North Korea said Sunday that it carried out a “very important test” at its long-range rocket launch site that it reportedly rebuilt after having partially dismantled it at the start of denuclearization talks with the United States last year.

The announcement comes amid dimming prospects for a resumption of negotiations, with the North threatening to seek “a new way” if it fails to get major U.S. concessions by year’s end. North Korea has said its resumption of nuclear and long-range missile tests depends on the United States.

Saturday’s test at the Sohae Satellite Launching Ground will have “an important effect on changing the strategic position of (North Korea) once again in the near future,” an unidentified spokesman from the North’s Academy of National Defense Science said in a statement, carried by the country’s official Korean Central News Agency.

North Korea didn’t say what the test included. Kim Dong-yub, an analyst at Seoul’s Institute for Far Eastern Studies, said that North Korea likely tested for the first time a solid-fuel engine for an intercontinental ballistic missile.

The use of solid fuel increases a weapon’s mobility and reduces the amount of launch preparation time. The long-range rockets that North Korea used in either ICBM launches or satellite liftoffs in recent years all used liquid propellants.

CNN reported Friday that a new satellite image indicated North Korea may be preparing to resume testing engines used to power satellite launchers and intercontinental ballistic missiles at the site.

Seoul’s Defense Ministry said in a brief statement later Sunday that South Korea and the United States are closely monitoring activities at the Sohae site and other key North Korean areas.

President Donald Trump reacted to the development by saying that North Korea “must denuclearize.”

“Kim Jong Un is too smart and has far too much to lose, everything actually, if he acts in a hostile way,” Trump tweeted Sunday.

“North Korea, under the leadership of Kim Jong Un, has tremendous economic potential, but it must denuclearize as promised,” he said.

On Saturday, Trump and South Korean President Moon Jae-in discussed developments related to North Korea, and the two leaders committed to continuing close communication, the White House said in a statement. Moon’s office also released a similar statement, saying the two leaders had a 30-minute phone conversation at Trump’s request.

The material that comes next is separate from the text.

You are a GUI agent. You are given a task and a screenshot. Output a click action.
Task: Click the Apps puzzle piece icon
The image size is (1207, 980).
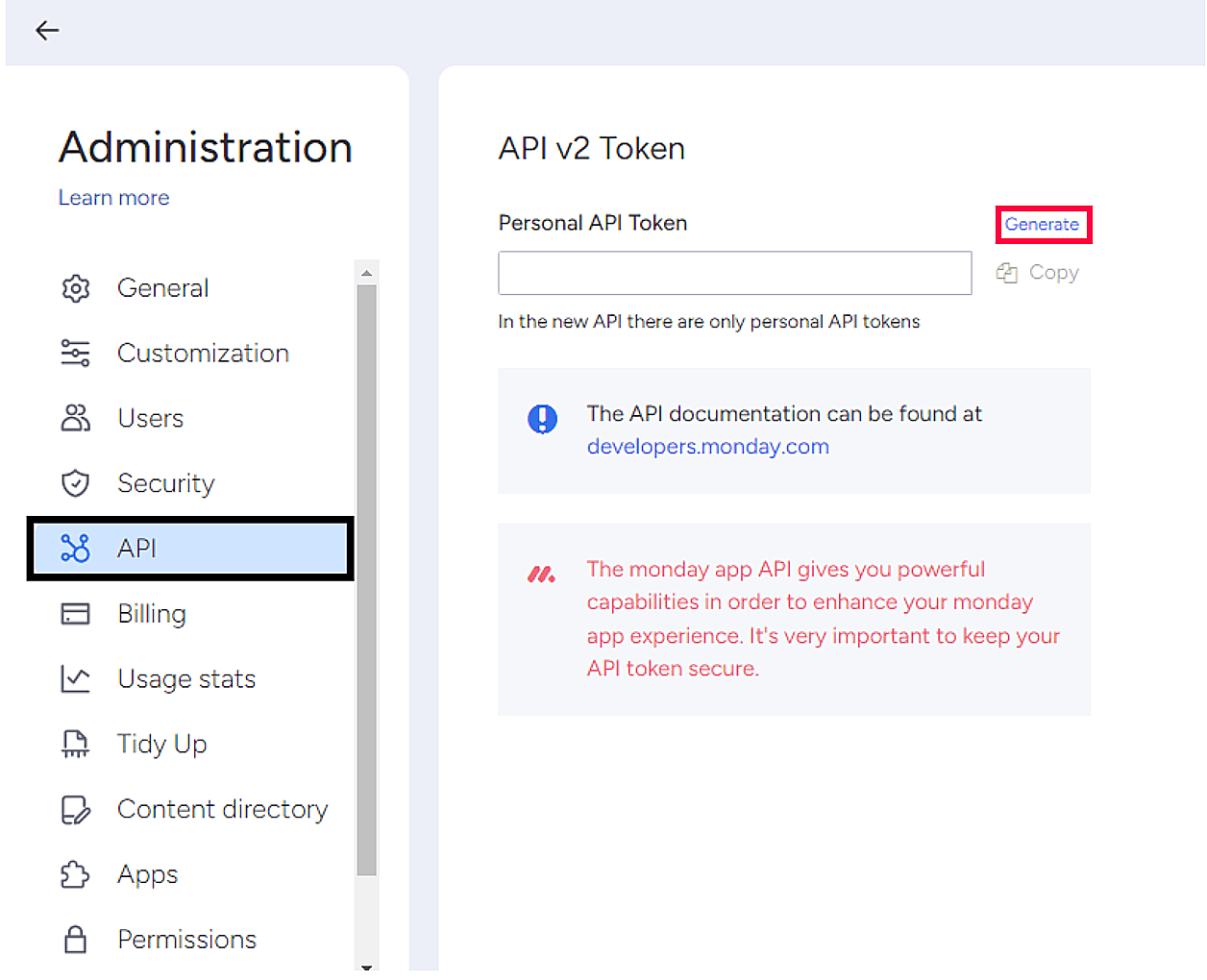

The North Korean test “is meant to improve military capabilities and to shore up domestic pride and legitimacy,” said Leif-Eric Easley, a professor at Ewha University in Seoul. “With the activity at Sohae, Pyongyang is also trying to raise international concerns that it may intensify provocations and walk away from denuclearization talks next year.”

The Sohae launching center in Tongchang-ri, a seaside region in western North Korea, is where the North has carried out banned satellite launches in recent years, resulting in worldwide condemnation and U.N. sanctions over claims that they were disguised tests of long-range missile technology.

North Korea has said its satellite launches are part of its peaceful space development program. But many outside experts say ballistic missiles and rockets used in satellite launches share similar bodies, engines and other technology. None of North Korea’s three intercontinental ballistic missile tests in 2017 was conducted at the Sohae site, but observers said the site was used to test engines for ICBMs.

After his first summit with North Korean leader Kim Jong Un in Singapore in June last year, Trump said Kim told him that North Korea was “already destroying a major missile engine testing site” in addition to committing to “complete denuclearization” of the Korean Peninsula.

Satellite imagery later showed the North dismantling a rocket engine-testing stand and other facilities at the Sohae site. Last March, South Korea’s spy agency and some U.S. experts said that North Korea was restoring the facilities, raising doubts about whether it was committed to denuclearization.

U.S.-North Korea diplomacy has largely remained deadlocked since the second summit between Trump and Kim in Vietnam in February due to disputes over how much sanctions relief the North must get in return for dismantling its key nuclear complex — a limited disarmament step.

North Korea has since warned that the U.S. must abandon hostile policies and come out with new acceptable proposals by the end of this year or it would take an unspecified new path. In recent months, North Korea has performed a slew of short-range missile and other weapons launches and hinted at lifting its moratorium on nuclear and long-range missiles.

North Korea said the results of Saturday’s test were submitted to the Central Committee of the ruling Workers’ Party. The North said last week that the Central Committee will hold a meeting in late December to discuss unspecified “crucial issues” in line with “the changed situation at home and abroad.”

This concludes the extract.